* [GIVEN DATA]
◇ ◇ ◇ ◇

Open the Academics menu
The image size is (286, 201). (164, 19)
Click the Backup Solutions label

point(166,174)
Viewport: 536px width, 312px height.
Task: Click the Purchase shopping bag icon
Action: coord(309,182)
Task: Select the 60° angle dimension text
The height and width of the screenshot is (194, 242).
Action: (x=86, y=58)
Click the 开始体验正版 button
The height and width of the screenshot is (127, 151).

◇ ◇ ◇ ◇

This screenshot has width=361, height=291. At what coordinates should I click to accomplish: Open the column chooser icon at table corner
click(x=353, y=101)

◇ ◇ ◇ ◇

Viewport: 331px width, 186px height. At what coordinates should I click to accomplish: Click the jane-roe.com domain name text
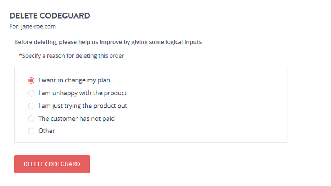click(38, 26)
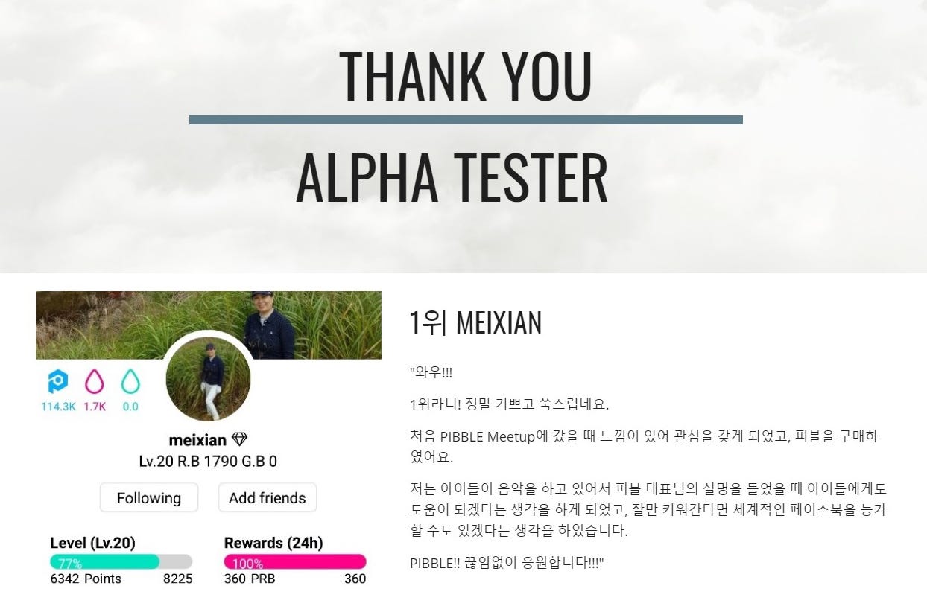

◇ ◇ ◇ ◇

* [TASK BRIEF]
Output the material above exactly, but only from the line that carries "Open the Academics menu" through the line that carries "The height and width of the screenshot is (127, 151).".

* [SOLVED EXERCISE]
Open the Academics menu
The image size is (286, 201). (164, 19)
Click the Backup Solutions label

point(166,174)
Viewport: 536px width, 312px height.
Task: Click the Purchase shopping bag icon
Action: coord(309,182)
Task: Select the 60° angle dimension text
The height and width of the screenshot is (194, 242).
Action: (x=86, y=58)
Click the 开始体验正版 button
The height and width of the screenshot is (127, 151).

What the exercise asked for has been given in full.